New research suggests oncologists can feel more confident about using immunotherapy to treat cancer in patients with a range of co-morbidities including autoimmune diseases, a conference has heard.
Dr Alex Menzies, a medical oncologist at Melanoma Institute Australia and Royal North Shore Hospital, told the COSA Annual Scientific Meeting that data garnered through clinical trials has not answered questions about how safe and effective immunotherapy is for patients with co-morbidities like auto-immune diseases, organ transplants, chronic viral infections, poor heart or kidney function or brain metastases, who are ineligible for trials.
This has presented challenges for clinicians.
“There’s a whole lot of people we see in clinic every day that come in that would never have got on a trial and yet we need to try and work out whether it is it safe and effective to treat these people with these new medicines that have been such a breakthrough in medicine,” Dr Menzies told the limbic.
To answer this question Dr Menzies and his colleagues carried out a retrospective pooled data analyses based on individual patient outcomes from major cancer centres around the world, looking at the toxicity and efficacy of a range of immunotherapies.
In two studies, they pooled data on outcomes of melanoma patients who had an autoimmune disease and were treated with ipilimumab or anti-PD 1 antibodies, comparing results with clinical trials that used the same drugs.
They found the same rate of usual side effects such as skin rash and thyroid gland inflammation in both cohorts, and similar rates of cancer response, suggesting the treatment can be safe and effective in patients with autoimmune disease.
“What was really interesting was what happened to the underlying autoimmune disease,” Dr Menzies said.
“What we saw was in about 40% of patients these immune diseases flared, but they were very easily managed and very few patients had to stop their immune therapy.
“We saw that rheumatological conditions flare most of the time but others like inflammatory bowel disease or inflammatory nerve conditions seldom flared – and they are the ones we think are more risky.”
The pooled analyses were published in Annals of Oncology in 2017 and JAMA Oncology in 2016.
“The take-home message from these studies is that these drugs can be used safely and effectively in selected patients with autoimmune disease.”
Another pooled analysis looked at patients who had previously had an organ transplant, later treated with immunotherapy.
“There is not a lot of data out there, but certainly there is a risk of rejecting the organ transplant with these drugs, but there are also a large number of patients who have been treated without any rejection of their transplant and some of whom have responded to the therapy as well. So it’s not black and white.
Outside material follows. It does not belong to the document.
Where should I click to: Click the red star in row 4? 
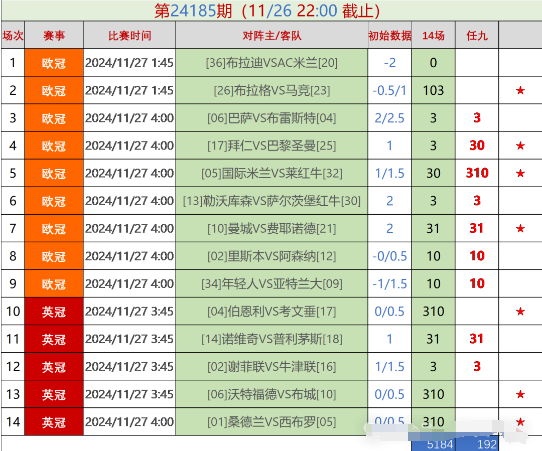point(520,146)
“I think overall what we are seeing is there is a lot of uncertainty with the use of these drugs in the real world, however from the data we are seeing, it looks like these drugs are safe, are active and can be used in the broad population.”
“It means that many patients who may have otherwise been denied treatment can now get potentially life-saving treatment.”
“Most cancers one day will be treated with immunotherapy,” Dr Menzies said.
Currently the only immunotherapy drugs that patients can access on the Pharmaceutical Benefits Scheme are for melanoma, lung cancer and kidney cancer. Several clinical trials are ongoing across many cancer types, with access likely to expand soon for patients with head and neck cancer, bladder cancer, colorectal cancer and Hodgkin’s lymphoma.